Sunday, May 18, 2014

Choosing The Right

When I started dating a woman years ago, she had a "CTR" ring on her hand. I asked her what it meant and she said it was a principle that guided her decisions in life. We were making out at the time and it soon explained why things never progressed further. She was Mormon and CTR meant "choose the right". As in making the right decision.

I had a great weekend with my son and daughter but when the time for me to leave came, earlier then is usual, things got difficult. She seemed fine but he was clearly upset and struggling with my incoming departure. It went from anger to challenge to tears and ended in a clearly painful concession and statements of love for me through an obviously forced smile.

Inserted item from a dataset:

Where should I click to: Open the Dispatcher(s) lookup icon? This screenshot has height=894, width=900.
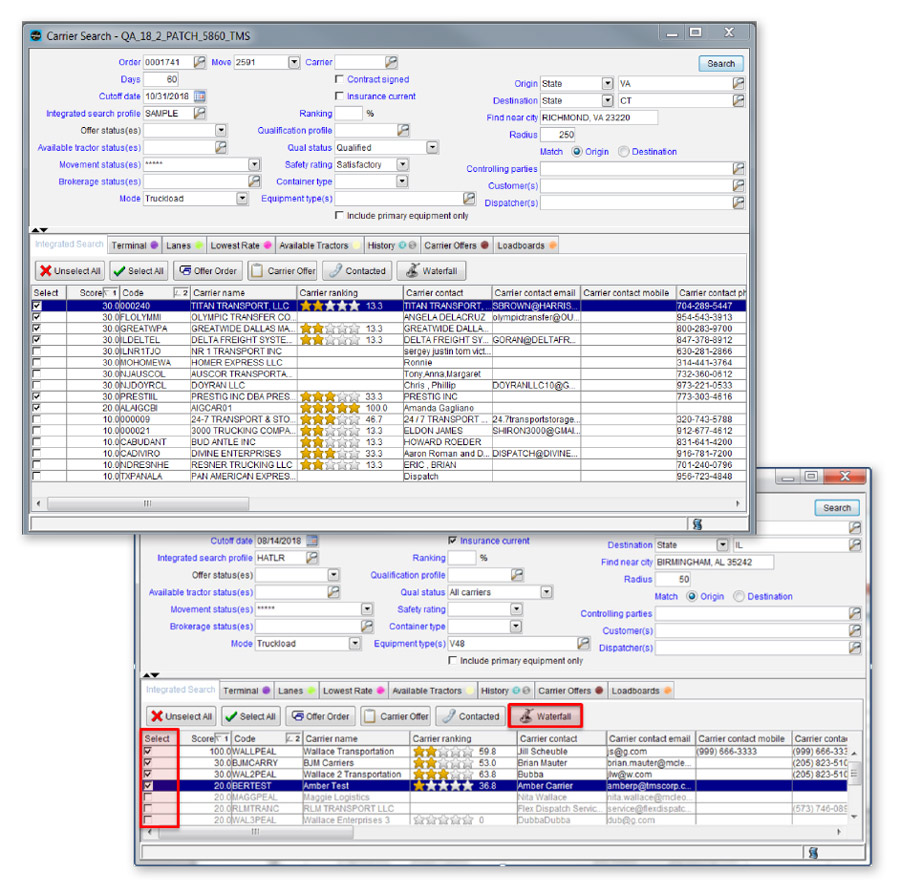[739, 202]
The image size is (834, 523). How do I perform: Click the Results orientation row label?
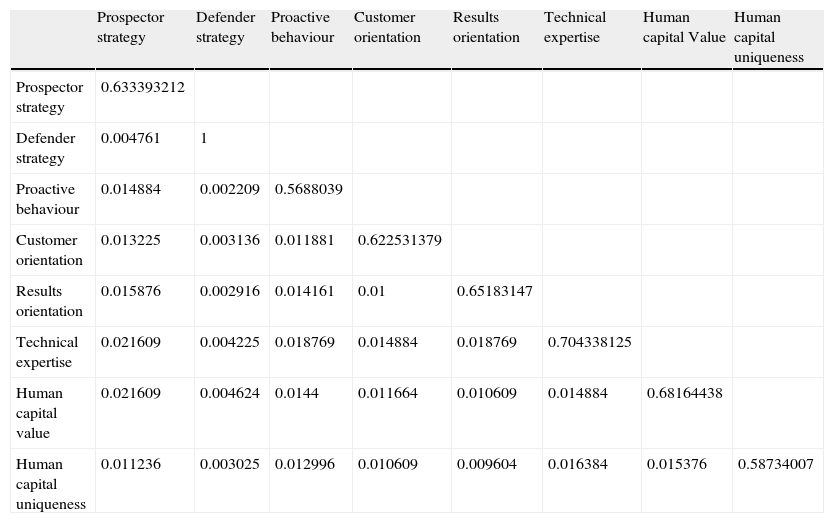point(49,301)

It broke my heart. I did not "have to leave" then but I would have eventually. As has been the case a few times of late, a really great time ends with a struggle at the time I have to go. He wants me to stay. And I want to stay for him and for his benefit but I also leave for his and my own benefit too. Staying is not an option, at least not a healthy one, for either of us.

 It's a horrible situation and his sensitivity to it seems to have increased in parallel with the quality of the time we spend together. It makes perfect sense to me but at his age, it makes none at all. He wants me there. What child would not?

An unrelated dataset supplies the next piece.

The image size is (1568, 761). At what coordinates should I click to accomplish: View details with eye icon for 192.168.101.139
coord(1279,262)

 Choosing the right is extremely difficult in this situation. The right seems to have "the wrong" tied to it in any scenario, and that is something I struggle to balance daily. I left because situations become unbearable and those have not changed. Yet there is now something else unbearable and unless I am completely and inexcusably cruel and self-focused I can't let it go unaddressed.

We sat and talked before I left. When the forced smiles began. I did all I could to convey that I love him and will be back tomorrow. But he's 10. He can't understand why. And I can't make it so he does.